Beim Frühschoppen von Krone und Kultur (KuK) Kleines 
      Wiesental konnte Hans Viardot den Lokalhistoriker Hansjörg Noe begrüßen. 
      Viele Besucher interessierten sich im Tegernauer Krone-Saal für das neue 
      Buch "Mitgelaufen – NS-Geschichte der Ortschaften im Kleinen Wiesental". 
      Der Autor berichtete über die Befragungen der 25 Zeitzeugen und skizzierte 
      das Lebensbild der Bevölkerung von 1933 bis 1945. Die Zeitzeugen wurden 
      nicht zur Veranstaltung gebeten – dies hätte den zeitlichen Rahmen des 
      Frühschoppens weit überstiegen.
      Vorarbeit von KuK: In seiner Begrüßung erläuterte Hans 
      Viardot die jahrelangen Vorarbeiten zur Aufarbeitung des schwierigen 
      Themas vom Verein KuK, unter anderem mit den Werwolfmorden in Elbenschwand 
      und der Stiftung und der Betreuung des Mahnmals. Der Verein leistete für 
      die Recherchen von Lokalhistoriker Hansjörg Noe auch finanzielle 
      Unterstützung. Die Herausgabe des Buches hat der Geschichtsverein 
      Markgräflerland übernommen. Der Autor stellte klar: "Ich will bei meinen 
      Recherchen niemanden angreifen oder beurteilen, meine Aufgabe als 
      Historiker ist die Beschreibung." Zu unterscheiden galt es bei seinen 
      Nachforschungen grundsätzlich zwischen NS-Aktivisten und Mitläufern. 

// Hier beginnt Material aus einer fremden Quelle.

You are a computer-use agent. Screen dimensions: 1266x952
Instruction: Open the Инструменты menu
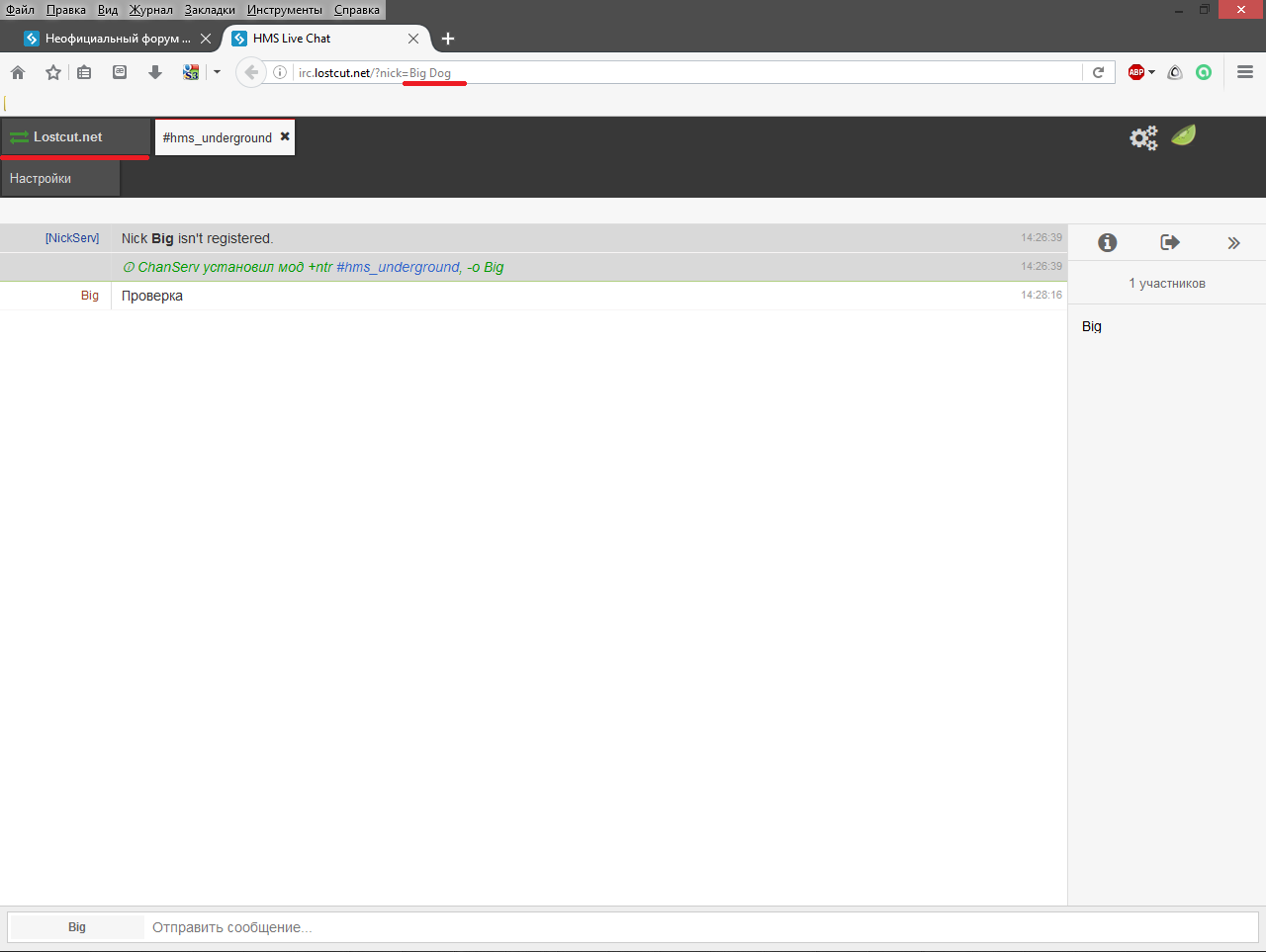285,10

      Innerhalb seiner Studien hatte er eine Vielzahl von Spruchkammerverfahren 
      untersucht. Die Revisionsverhandlungen zogen sich oft mehrere Jahre hin, 
      bis die meisten Personen "persilweiß" waren und als niederschwellige 
      "Mitläufer" klassifiziert wurden. Doch auch ein überzeugter 
      Nationalsozialist wie der aus Maulburg stammende Autor Hermann Burte 
      erlangte auf diesem Weg eine Einstufung als "Mitläufer".
      
      Subjektives Empfinden: Die Aussagen der befragten Zeitzeugen seien vor dem 
      Hintergrund ihres damaligen kindlichen oder jugendlichen Alter zu 
      bewerten, sagte Noe. Die älteste Auskunftsperson ist Jahrgang 1919. 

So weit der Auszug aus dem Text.